Algy and crew meet a crazy old man on the river who tells them to find Bunny Jingadangelow in Swifford Fair because he can make them immortal. Bunny Jingadangelow shows up several times during this novel running different scams, including one as a messiah.
Greybeard isn’t a bad science fiction novel, but it’s not that great either. If I had read it back in 1968 when I first heard about it, I would have been impressed. But over the decades I’ve read a lot of post-apocalyptic fiction, and Greybeard just isn’t up to the standard of Earth Abides by George R. Stewart or The Road by Cormac McCarthy. I’d say The Hopkins Manuscript by R. C. Sherriff as one of the great post-apocalyptic novels about England to read first. In other words, there are a lot of post-apocalyptic novels you should read before spending time on Greybeard.
It’s a shame that Aldiss didn’t spend more time writing Greybeard because his premise is so good. I just finished the four-volume novel series by Elena Ferrante that begin with My Brilliant Friend. This is a true masterpiece, and future classic. Greybeard and most science fiction feel like starvation rations compared to that novel. Of course, Ferrante used 1,965 pages to tell her story, and Aldiss only used 237 on his story. Aldiss tried to develop the characters with flashbacks, but those flashbacks were mainly used to describe the world during the initial stages of collapse.

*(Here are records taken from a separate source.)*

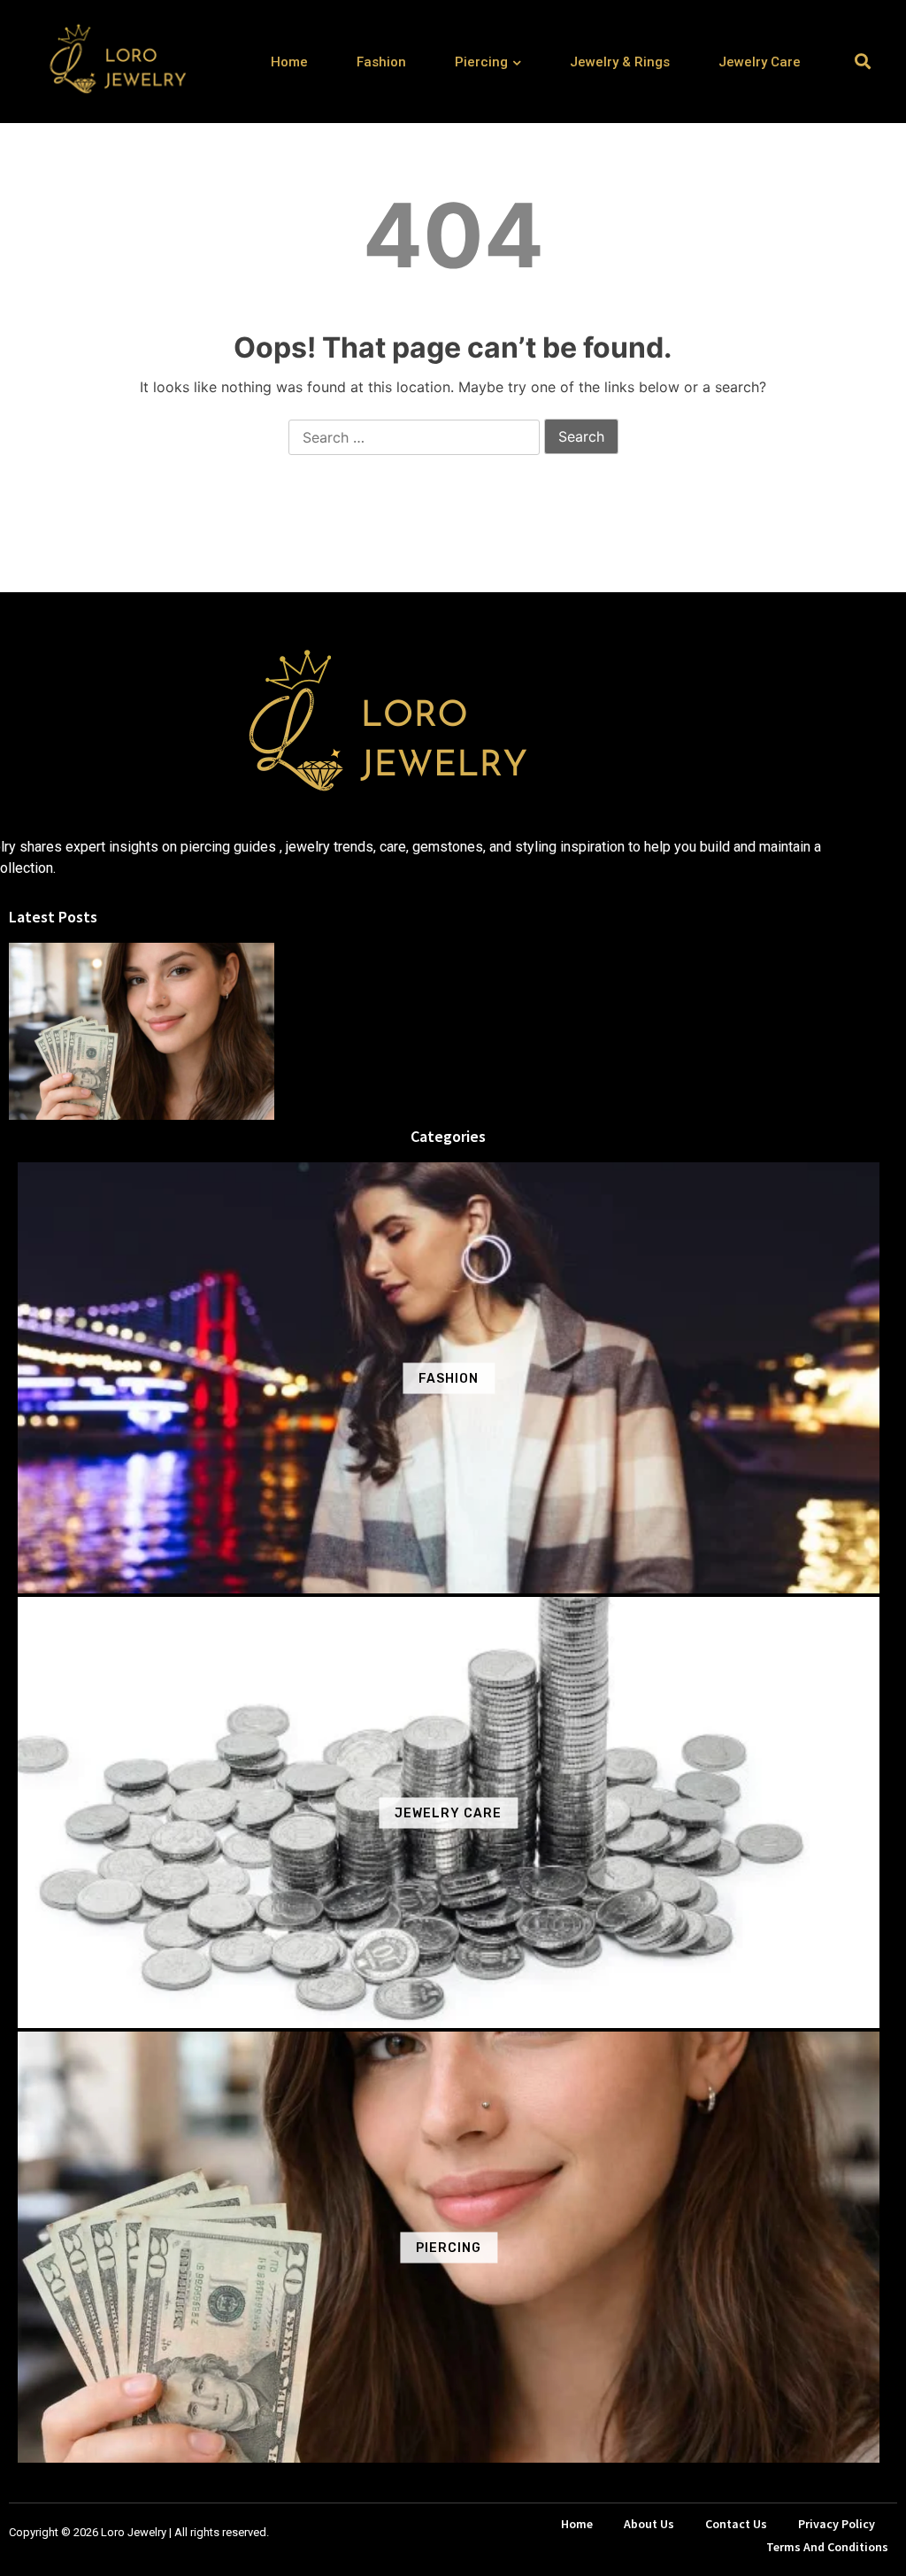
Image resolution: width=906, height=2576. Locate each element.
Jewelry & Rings (620, 62)
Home (289, 62)
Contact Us (736, 2524)
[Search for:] (414, 438)
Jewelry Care (759, 62)
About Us (649, 2524)
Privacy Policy (836, 2524)
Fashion (381, 62)
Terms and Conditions (827, 2547)
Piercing (481, 62)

Ferrante created a compelling novel by showing how two girls evolve psychological and intellectually over a lifetime. That anchored the novel and gave it a page-turning plot. Aldiss never moors us in the story with anything we can anchor our attention. Richard Jefferies handled his post-apocalyptic London by using the first part of the book to explore ideas around the collapse, and then used the second half with a well-plotted adventure story. I enjoyed Greybeard enough to read it, but just barely.
I wish Aldiss had expanded his story to 400-500 pages and developed Algy and Martha, and found something to give the book a clear purpose. I can only recommend Greybeard to folks who read a lot of post-apocalyptic novels and enjoy studying them.
Aldiss imagines radiation causing a world of only old people. But we’re currently facing a depopulation crisis because most countries around the world aren’t producing enough babies. A country needs every woman to have 2.1 children to grow. Many women don’t want to have any, and one child is common. Theoretically, countries like South Korea can become like the world of Greybeard by the end of this centry. I wonder if any current writers are exploring that idea?
Ron Goulart didn’t like the story in his F&SF (Dec. 1964) review.
P. Schuyler Miller liked it a bit better, but not much, in his Analog (Feb. 1965) review.
Judith Merril in 1966, pointed out to F&SF readers that the original American hardback lacked some of the flashback scenes, and might like the story better in the Signet paperback, which included the full British edition.